Earning a “seat at the board” or at least gaining recognition for the importance of talent acquisition and recognition within the organization is affected by knowledge of compensation in general and executive compensation in particular, according to Dave
Hofrichter
, managing director of Global Compensation Services for Buck Consultants, a compensation consulting firm.  Executive compensation is generally tied to achieving certain business-performance benchmarks, such as increasing profits or sales to certain levels.  Talent-acquisition leaders and senior HR generalists need to be familiar with the company’s business plan and know how to tie compensation and performance together so they can demonstrate their knowledge and communicate their strategies to the board.

“Talent-acquisition leaders need to understand how annual incentive plans are constructed,” says Hofrichter.  “They can be supported by others in the organization such as the CFO, attorneys, or the compensation committee, but they need to know enough to spearhead change, guide retention efforts, and generate new offers.

“The entire landscape for executive compensation has shifted away form salary to equity and bonuses for both executives and high-potential performers who are on the way up,” says Hofrichter.

“Because of Sarbanes-Oxley, a greater part of executive compensation is now performance based, so you need to understand how to author the goals that are triggers for comp payouts and how the company has performed against those types of goals in the past, because candidates will want that kind of information,” says Hofrichter.  “If you are offering options and deferred compensation, you need to know how the ‘golden handcuffs’ work.”

Senior HR leaders need to serve as a balance between management and the board by helping both sides understand compensation issues.  They should take the lead in developing a company’s compensation philosophy, and achieving that means keeping up with trends in the field.

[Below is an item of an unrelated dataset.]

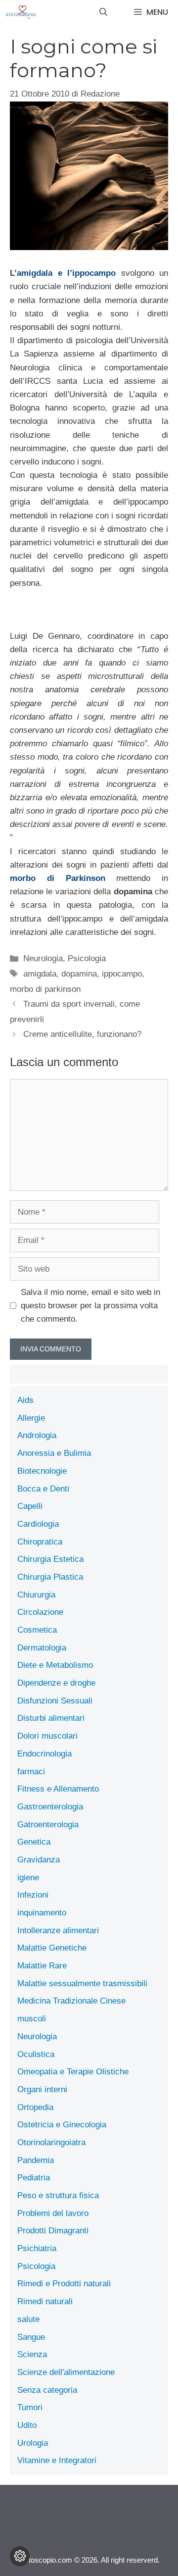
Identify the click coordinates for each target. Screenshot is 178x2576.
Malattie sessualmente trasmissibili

“The trend in executive compensation is away from the old bonus plan, which was a pool of funds that was divided on a discretionary basis and usually totaled 25% to 50% of salary,” says Paul Dorf.  “Now incentives are as high as 100% to 200% of salary or beyond, but part of the qualifcation for the incentive being tax deductible is that they have to be performance based.  Also, there’s a movement away from stock options to the granting of restricted stock.

“With so much of comp being performance based, it’s important for the organization to have a good way to measure people and to evaluate performance,” says Dorf.  “Also, you need to make certain that you aren’t bringing in new people at a higher compensation level than existing employees, or you will lose people.  Accomplishing this means breaking down the silos in HR that can cause talent acquisition to be separated from general compensation administration and performance-review functions.”

A demonstration of competence and seamless integration in all areas of human resources by talent-acquisition leaders will generate positive results both internally and with candidates.

“You have to look at it from the outside,” says Hofrichter.  “Sometimes how a process is conducted is as important as the end point.  Your will lose good people if the hiring process doesn’t look integrated, the response isn’t done in a timely manner, and the entire orchestrating of the offer event appears to be siloed.”